** Start **

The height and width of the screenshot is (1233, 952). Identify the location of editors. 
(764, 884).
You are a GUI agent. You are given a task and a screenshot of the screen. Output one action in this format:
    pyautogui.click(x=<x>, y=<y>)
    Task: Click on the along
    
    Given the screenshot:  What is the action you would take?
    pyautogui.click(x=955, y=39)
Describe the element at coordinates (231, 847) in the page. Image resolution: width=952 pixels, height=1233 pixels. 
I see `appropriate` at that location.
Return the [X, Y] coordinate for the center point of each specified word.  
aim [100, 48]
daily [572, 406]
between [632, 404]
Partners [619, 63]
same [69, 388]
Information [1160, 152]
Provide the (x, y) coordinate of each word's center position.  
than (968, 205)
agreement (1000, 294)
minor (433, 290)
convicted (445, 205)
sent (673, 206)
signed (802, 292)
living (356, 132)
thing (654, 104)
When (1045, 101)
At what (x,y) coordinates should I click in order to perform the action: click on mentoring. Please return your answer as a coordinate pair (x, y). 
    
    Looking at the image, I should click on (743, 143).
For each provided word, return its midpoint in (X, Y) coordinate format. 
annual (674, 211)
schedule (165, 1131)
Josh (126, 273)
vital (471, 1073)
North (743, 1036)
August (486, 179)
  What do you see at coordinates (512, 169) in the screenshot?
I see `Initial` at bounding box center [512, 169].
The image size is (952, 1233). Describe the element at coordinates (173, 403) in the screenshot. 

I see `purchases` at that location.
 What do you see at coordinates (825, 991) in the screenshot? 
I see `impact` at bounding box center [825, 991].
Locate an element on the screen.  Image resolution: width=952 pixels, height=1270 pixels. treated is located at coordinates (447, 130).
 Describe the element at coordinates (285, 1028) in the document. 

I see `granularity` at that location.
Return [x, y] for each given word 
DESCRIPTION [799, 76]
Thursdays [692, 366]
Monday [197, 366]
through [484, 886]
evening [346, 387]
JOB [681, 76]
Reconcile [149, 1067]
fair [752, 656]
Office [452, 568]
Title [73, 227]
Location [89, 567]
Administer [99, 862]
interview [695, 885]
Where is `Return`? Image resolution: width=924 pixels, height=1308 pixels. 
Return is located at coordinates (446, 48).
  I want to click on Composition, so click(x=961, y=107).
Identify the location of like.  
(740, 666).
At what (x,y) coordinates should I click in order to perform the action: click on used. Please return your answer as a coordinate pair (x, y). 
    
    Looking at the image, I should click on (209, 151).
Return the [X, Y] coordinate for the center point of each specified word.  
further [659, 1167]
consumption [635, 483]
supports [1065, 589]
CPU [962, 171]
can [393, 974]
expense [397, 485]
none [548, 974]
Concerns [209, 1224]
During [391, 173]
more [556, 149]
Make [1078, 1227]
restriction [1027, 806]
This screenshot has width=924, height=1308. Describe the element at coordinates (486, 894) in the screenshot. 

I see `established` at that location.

** End **

▶ [What is asked]: Place each line of the data above into a numbered list, omitting any blank lines.

▶ [Solved problem]:
1. The height and width of the screenshot is (1233, 952). Identify the location of editors. 
2. (764, 884).
3. You are a GUI agent. You are given a task and a screenshot of the screen. Output one action in this format:
4.     pyautogui.click(x=<x>, y=<y>)
5.     Task: Click on the along
6.     Given the screenshot:  What is the action you would take?
7.     pyautogui.click(x=955, y=39)
8. Describe the element at coordinates (231, 847) in the page. Image resolution: width=952 pixels, height=1233 pixels. 
9. I see `appropriate` at that location.
10. Return the [X, Y] coordinate for the center point of each specified word.  
11. aim [100, 48]
12. daily [572, 406]
13. between [632, 404]
14. Partners [619, 63]
15. same [69, 388]
16. Information [1160, 152]
17. Provide the (x, y) coordinate of each word's center position.  
18. than (968, 205)
19. agreement (1000, 294)
20. minor (433, 290)
21. convicted (445, 205)
22. sent (673, 206)
23. signed (802, 292)
24. living (356, 132)
25. thing (654, 104)
26. When (1045, 101)
27. At what (x,y) coordinates should I click in order to perform the action: click on mentoring. Please return your answer as a coordinate pair (x, y). 
28.     Looking at the image, I should click on (743, 143).
29. For each provided word, return its midpoint in (X, Y) coordinate format. 
30. annual (674, 211)
31. schedule (165, 1131)
32. Josh (126, 273)
33. vital (471, 1073)
34. North (743, 1036)
35. August (486, 179)
36.   What do you see at coordinates (512, 169) in the screenshot?
37. I see `Initial` at bounding box center [512, 169].
38. The image size is (952, 1233). Describe the element at coordinates (173, 403) in the screenshot. 
39. I see `purchases` at that location.
40.  What do you see at coordinates (825, 991) in the screenshot? 
41. I see `impact` at bounding box center [825, 991].
42. Locate an element on the screen.  Image resolution: width=952 pixels, height=1270 pixels. treated is located at coordinates (447, 130).
43.  Describe the element at coordinates (285, 1028) in the document. 
44. I see `granularity` at that location.
45. Return [x, y] for each given word 
46. DESCRIPTION [799, 76]
47. Thursdays [692, 366]
48. Monday [197, 366]
49. through [484, 886]
50. evening [346, 387]
51. JOB [681, 76]
52. Reconcile [149, 1067]
53. fair [752, 656]
54. Office [452, 568]
55. Title [73, 227]
56. Location [89, 567]
57. Administer [99, 862]
58. interview [695, 885]
59. Where is `Return`? Image resolution: width=924 pixels, height=1308 pixels. 
60. Return is located at coordinates (446, 48).
61.   I want to click on Composition, so click(x=961, y=107).
62. Identify the location of like.  
63. (740, 666).
64. At what (x,y) coordinates should I click in order to perform the action: click on used. Please return your answer as a coordinate pair (x, y). 
65.     Looking at the image, I should click on (209, 151).
66. Return the [X, Y] coordinate for the center point of each specified word.  
67. further [659, 1167]
68. consumption [635, 483]
69. supports [1065, 589]
70. CPU [962, 171]
71. can [393, 974]
72. expense [397, 485]
73. none [548, 974]
74. Concerns [209, 1224]
75. During [391, 173]
76. more [556, 149]
77. Make [1078, 1227]
78. restriction [1027, 806]
79. This screenshot has width=924, height=1308. Describe the element at coordinates (486, 894) in the screenshot. 
80. I see `established` at that location.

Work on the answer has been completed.